◆ **Problem requirements**:
Please filter the data down to the lines that include the word "will" and copy them.

◆ **Stored data**:

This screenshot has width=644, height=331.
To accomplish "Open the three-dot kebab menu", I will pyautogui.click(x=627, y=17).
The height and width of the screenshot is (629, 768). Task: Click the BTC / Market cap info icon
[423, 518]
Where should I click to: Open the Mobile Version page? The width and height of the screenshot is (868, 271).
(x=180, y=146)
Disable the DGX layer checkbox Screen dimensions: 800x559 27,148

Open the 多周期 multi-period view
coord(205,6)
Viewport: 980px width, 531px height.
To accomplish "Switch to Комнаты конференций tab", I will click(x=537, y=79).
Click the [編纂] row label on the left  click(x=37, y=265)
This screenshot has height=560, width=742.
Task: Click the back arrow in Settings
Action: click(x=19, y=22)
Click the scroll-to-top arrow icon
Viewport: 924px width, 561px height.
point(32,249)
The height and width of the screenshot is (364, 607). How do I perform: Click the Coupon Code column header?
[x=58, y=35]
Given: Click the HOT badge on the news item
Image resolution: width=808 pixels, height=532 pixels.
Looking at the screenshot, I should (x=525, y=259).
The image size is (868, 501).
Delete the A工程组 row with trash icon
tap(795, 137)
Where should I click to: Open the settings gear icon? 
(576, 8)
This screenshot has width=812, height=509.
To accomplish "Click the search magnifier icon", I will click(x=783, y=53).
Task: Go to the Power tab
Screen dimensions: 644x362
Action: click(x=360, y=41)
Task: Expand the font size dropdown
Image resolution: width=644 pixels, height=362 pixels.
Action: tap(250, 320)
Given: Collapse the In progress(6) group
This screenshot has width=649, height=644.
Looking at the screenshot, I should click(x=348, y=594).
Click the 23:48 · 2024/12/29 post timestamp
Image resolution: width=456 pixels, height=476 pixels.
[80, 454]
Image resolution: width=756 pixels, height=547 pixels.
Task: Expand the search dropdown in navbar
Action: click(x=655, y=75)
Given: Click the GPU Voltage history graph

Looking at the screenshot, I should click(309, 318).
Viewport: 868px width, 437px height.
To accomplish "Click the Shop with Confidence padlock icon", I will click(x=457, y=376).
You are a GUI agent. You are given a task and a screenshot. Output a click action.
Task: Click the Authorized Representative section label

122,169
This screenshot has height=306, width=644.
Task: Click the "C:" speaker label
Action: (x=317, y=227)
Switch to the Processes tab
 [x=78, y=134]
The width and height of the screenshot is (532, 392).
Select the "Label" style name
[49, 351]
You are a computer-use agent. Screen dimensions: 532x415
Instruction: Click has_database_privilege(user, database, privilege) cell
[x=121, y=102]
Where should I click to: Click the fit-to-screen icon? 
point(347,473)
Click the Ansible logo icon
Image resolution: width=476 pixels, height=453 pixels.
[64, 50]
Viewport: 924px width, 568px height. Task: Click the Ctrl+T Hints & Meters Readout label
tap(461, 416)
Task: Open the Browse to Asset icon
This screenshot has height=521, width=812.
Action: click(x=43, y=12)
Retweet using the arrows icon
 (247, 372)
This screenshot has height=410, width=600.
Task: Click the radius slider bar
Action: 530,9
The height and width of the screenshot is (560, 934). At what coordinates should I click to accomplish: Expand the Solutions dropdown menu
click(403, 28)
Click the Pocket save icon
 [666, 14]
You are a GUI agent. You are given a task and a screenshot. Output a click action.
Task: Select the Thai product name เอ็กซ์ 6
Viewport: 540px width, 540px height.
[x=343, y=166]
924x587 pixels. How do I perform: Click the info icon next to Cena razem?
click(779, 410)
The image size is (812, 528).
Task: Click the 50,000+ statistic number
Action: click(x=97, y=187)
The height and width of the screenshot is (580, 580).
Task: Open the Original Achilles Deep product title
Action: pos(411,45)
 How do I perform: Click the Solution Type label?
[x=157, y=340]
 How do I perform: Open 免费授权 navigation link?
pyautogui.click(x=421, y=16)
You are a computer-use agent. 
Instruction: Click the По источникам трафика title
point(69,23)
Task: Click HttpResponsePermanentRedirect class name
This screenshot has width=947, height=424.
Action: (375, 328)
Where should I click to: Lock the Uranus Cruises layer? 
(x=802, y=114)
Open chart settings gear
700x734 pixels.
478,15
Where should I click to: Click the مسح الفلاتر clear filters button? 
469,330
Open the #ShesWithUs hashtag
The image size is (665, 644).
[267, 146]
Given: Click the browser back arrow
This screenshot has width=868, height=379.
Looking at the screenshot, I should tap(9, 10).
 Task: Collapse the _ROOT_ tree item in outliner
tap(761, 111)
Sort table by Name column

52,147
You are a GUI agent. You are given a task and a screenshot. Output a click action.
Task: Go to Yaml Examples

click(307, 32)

◆ **Your response**:
To accomplish "Open the three-dot kebab menu", I will pyautogui.click(x=627, y=17).
To accomplish "Switch to Комнаты конференций tab", I will click(x=537, y=79).
To accomplish "Click the search magnifier icon", I will click(x=783, y=53).
To accomplish "Click the Shop with Confidence padlock icon", I will click(x=457, y=376).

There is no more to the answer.